Data is the biggest bottleneck: even though the “brain” behind AI keeps improving, making enterprise data digestible for an agent is a formidable task that needs a deep understanding of one’s business processes, workflows, customers, and users.
The expert cautions that as you expand, people pay less attention to the early successes and focus on the tail-end issues. It’s easy to wow everyone with a demo, but the real work — and the real challenge — comes when you try to handle all those edge cases at scale.
Small Start, Big Data Hurdles
Cheryl Hodgkinson agrees that data is a huge hurdle to scaling AI. Many companies start small with a proof of concept (POC) developed by an experienced and motivated team using carefully chosen data, and it works fine initially. But once they try to expand, they encounter inaccessible or unsuitable data — sometimes stored on old drives or locked away in chats — and the challenge of integrating with multiple systems.
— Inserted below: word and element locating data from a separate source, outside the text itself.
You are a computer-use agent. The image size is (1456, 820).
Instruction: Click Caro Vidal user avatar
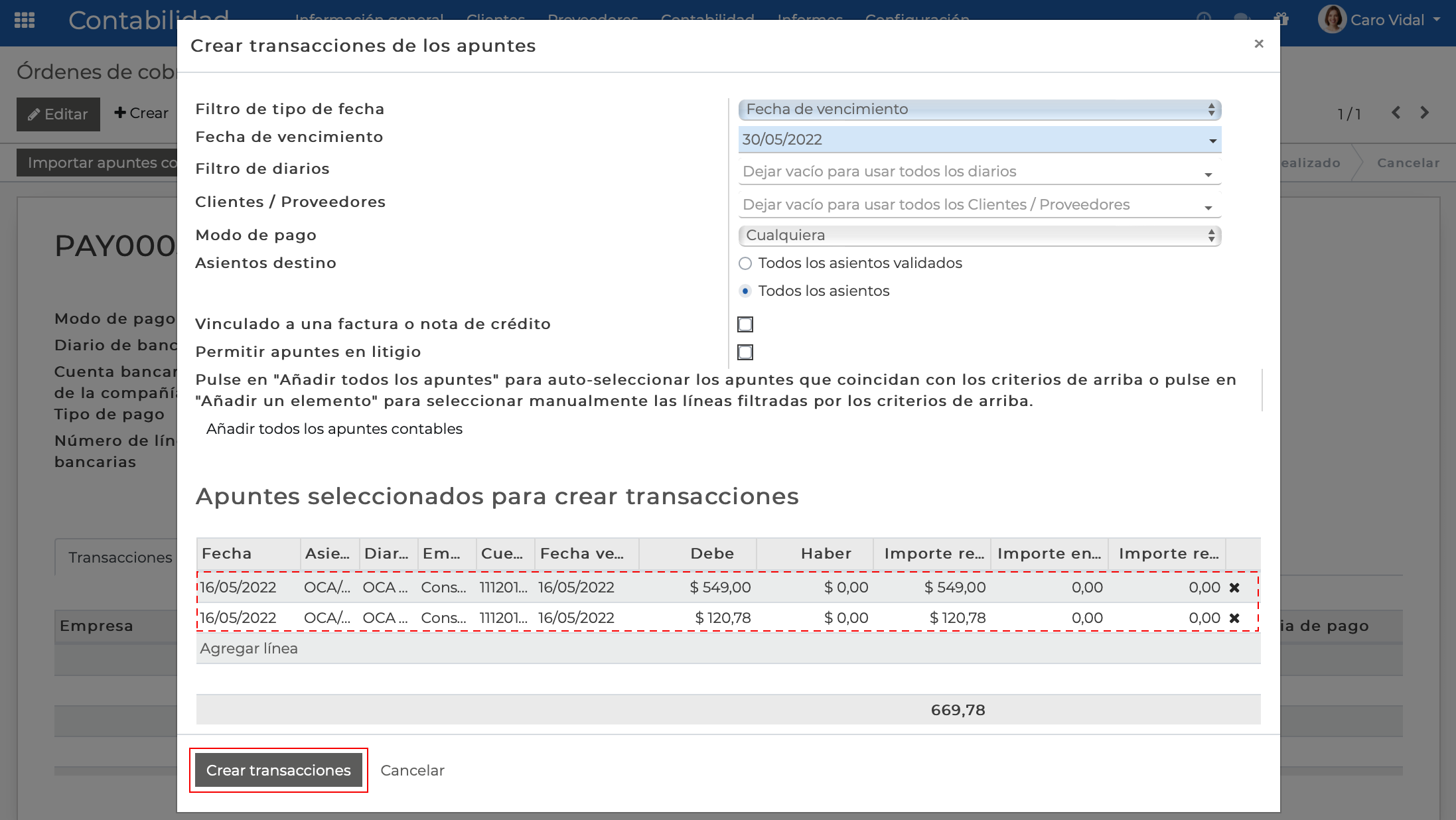click(x=1331, y=20)
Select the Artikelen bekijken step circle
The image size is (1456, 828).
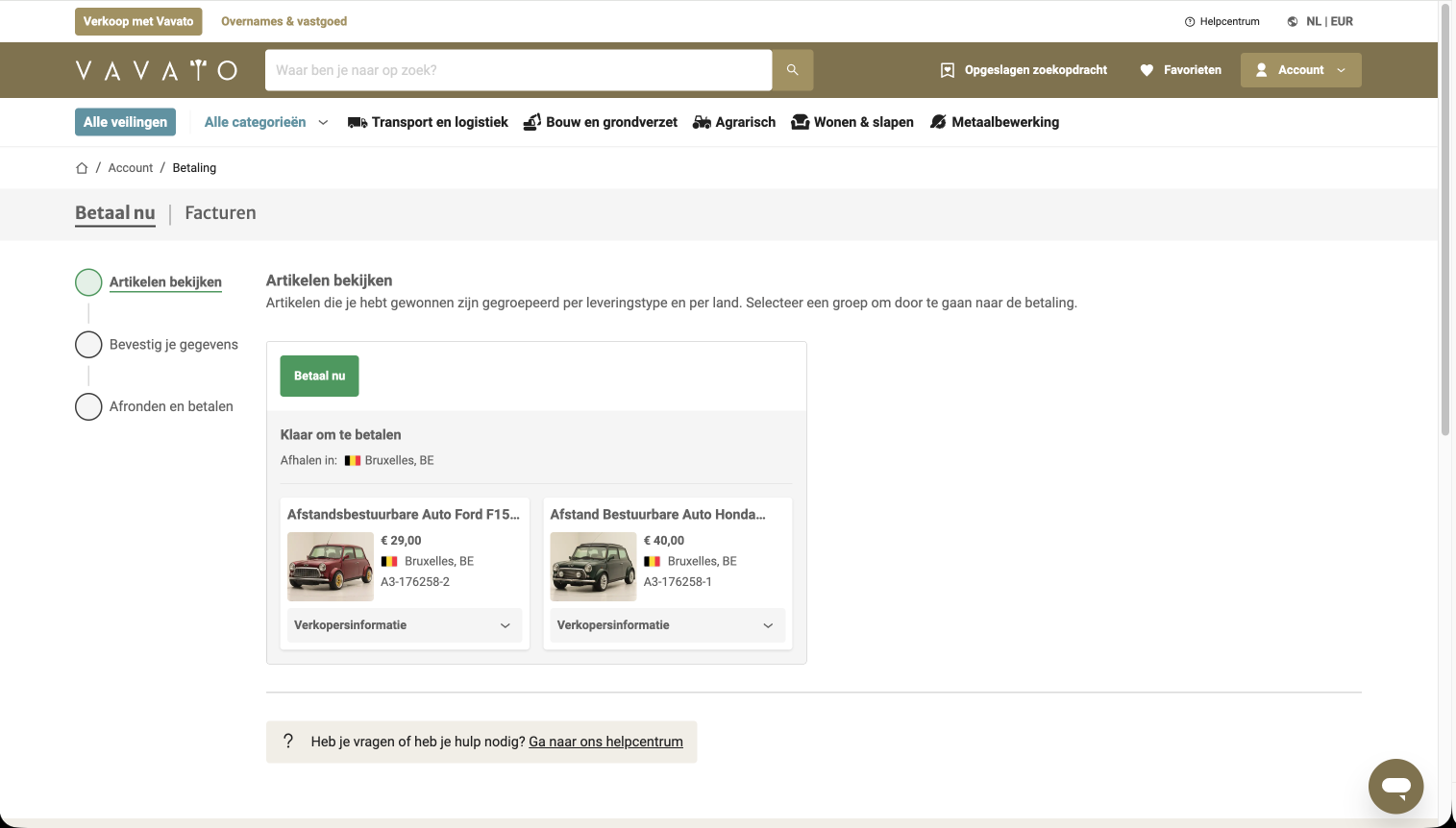click(88, 282)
Adding system administrators and data security further complicates things, especially when moving from a simple knowledge-management chatbot to an agent that actually performs tasks. Hodgkinson also points out that specialized AI solutions often don’t work across different departments, forcing businesses to implement numerous tools instead of one scalable platform.
Data, Costs, and Human in the Loop
Vitalii Huliai sees data management and real-time responsiveness as major hurdles for scaling AI. He emphasizes that simply feeding information to a model isn’t enough; context windows, near-real-time data processing, and system constraints all come into play.
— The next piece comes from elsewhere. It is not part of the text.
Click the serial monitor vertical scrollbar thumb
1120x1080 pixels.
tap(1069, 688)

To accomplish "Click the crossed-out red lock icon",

Huliai also points out the cost factor: it’s easy to build a POC on top of large off-the-shelf models (like OpenAI or Gemini), but at scale, those fees can add up quickly. While open-source options might seem free, they also bring their own infrastructure demands and require skilled teams to manage servers and workflows.
As the expert notes, AI systems involve more moving parts than traditional software. Even after launch, they need continuous performance tracking, user feedback, and refinement. He notes that stuffing too much information into an AI assistant can cause it to lose focus — or even get stuck in an endless loop. There need to be clear points of human intervention to avoid user frustration, allowing people to step in when the AI hits its limits.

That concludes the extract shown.